Facciamo un esempio specifico, su temi della nutrizione. Abbiamo visto che il rischio assoluto di morte per tumori dell’intestino e di circa il 5,6%. La maggior parte delle meta analisi e delle revisioni di studi concordano nell’affermare che per un consumo di carne rossa o lavorata pari a 50 g /die si ha un aumento del rischio relativo pari al 18%. La cifra è notevole e induce immediato timore. Ma quel 18%, valore relativo, si riferisce al 5,6%, valore assoluto. In pratica è il valore del rischio assoluto a crescere del 18% nel gruppo che consuma più carne. Il 18% del 5,6% è pari a 5,6 moltiplicato per 0,18 ossia 1,008. Il rischio assoluto per un soggetto che consumi ogni giorno, sottolineiamo ogni gorno, 50 g di carne rossa o lavorata è quindi pari a 5,6 +  1 ovvero 6,6%. A questo punto il titolone si sgonfia e la minaccia ne esce decisamente ridimensionata. Si tratta di un problema reale, effettivamente apprezzabile, sostenuto da prove di buon valore scientifico come indicato da WHO e AIRC, ma di entità non così rilevante come potrebbe apparire valutando il solo dato relativo, un impressionante 18%, mentre l’aumento del dato assoluto è decisamente più modesto, si passa infatti da 5,6 a 6,6%.

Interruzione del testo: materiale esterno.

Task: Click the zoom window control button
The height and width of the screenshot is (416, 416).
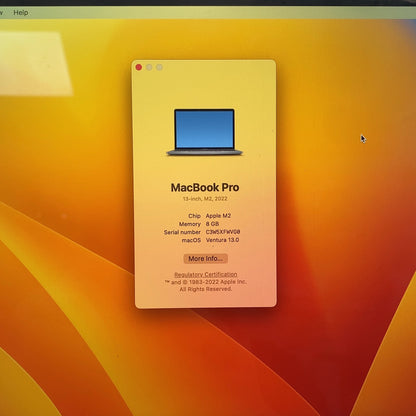Action: [159, 67]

In pratica, se prendiamo la popolazione generale, su 100 soggetti circa 5 ne moriranno per un tumore al colon. Se consideriamo invece un gruppo di 100 soggetti con elevato consumo di carni rosse o conservate il numero dei morti per tumore al colon passa a 6. Significativo, ma non esattamente una strage.

Consideriamo adesso il cancro al seno. Il rischio assoluto per tutte le fasce di età è di circa il 12%. Si tratta di un valore decisamente elevato. Tra i fattori che aumentano questo rischio c’è il consumo di bevande alcoliche. I dati indicano un rischio relativo tra il 30 e il 50%, diciamo un 40% circa, per un consumo di alcol pari a circa 20 gr al giorno. Facciamo di nuovo i nostri calcoli e troveremo che per una buona bevitrice il rischio assoluto passa dal 12% al 16,8%, un balzo in avanti assolutamente drammatico, decisamente molto più rilevante di quello dovuto al consumo di carne. Un dato importante di cui tuttavia si parla poco, molto poco, nonostante valori decisamente elevati.

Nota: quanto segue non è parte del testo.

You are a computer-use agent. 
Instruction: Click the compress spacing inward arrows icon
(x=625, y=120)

In una popolazione generale di 100 donne circa 12 moriranno a causa di un tumore al seno mentre tra le forti bevitrici il numero sale a 17 su 100. In questo caso la differenza comincia a essere tangibile. [4, 5, 6, 7, 8 , 9, 10]

Rischio assoluto e rischio relativo interpretare i dati relativi agli studi su cibo e salute

Un’immagine piena di rischi: a questo punto dovrebbe essere chiaro anche quale sia quello maggiore.

Interpretare il rischio

Dagli esempi riportati è evidente che per poter valutare in maniera obiettiva il rischio legato al consumo di certi cibi è determinante distinguere tra rischio assoluto e rischio relativo e saper interpretare i dati che si ottengono.

La variazione del rischio riportata dalla maggior parte degli studi fa riferimento al rischio relativo, ossia alla differenza che esiste tra i gruppi e i comportamenti presi in considerazione.

Il rischio relativo può anche essere molto elevato, e quindi impressionare, ma se il valore del rischio assoluto è ridotto alla fine fine l’incremento del rischio assoluto legato ad un certo comportamento potrebbe non essere tanto drammatico o addirittura quasi trascurabile.

Al contrario un rischio relativo ridotto, quando riferito ad un rischio assoluto rilevante, può portare a incrementi molto importanti nel rischio assoluto legato ad un certo comportamento.

Certo, per poter valutare in maniera oggettiva certe informazioni è necessario un poco di impegno: capire la natura e la reale entità di questi dati richiede che si abbia la voglia di analizzali e gli strumenti per recuperarli da fonti autorevoli. Faticoso, direte voi. Necessario, vi risponderò, se volete evitare di fare scelte di pancia che non arrecano alcun vantaggio o che, peggio, possono procurarvi più problemi di quanti non pensiate di risolvere.

Si può decidere soltanto se si è davvero informati, e informarsi correttamente costa tempo e fatica, altrimenti si spara a casaccio sperando di colpire il bersaglio. E il rischio, appunto, è di ferire noi stessi o chi ci sta accanto.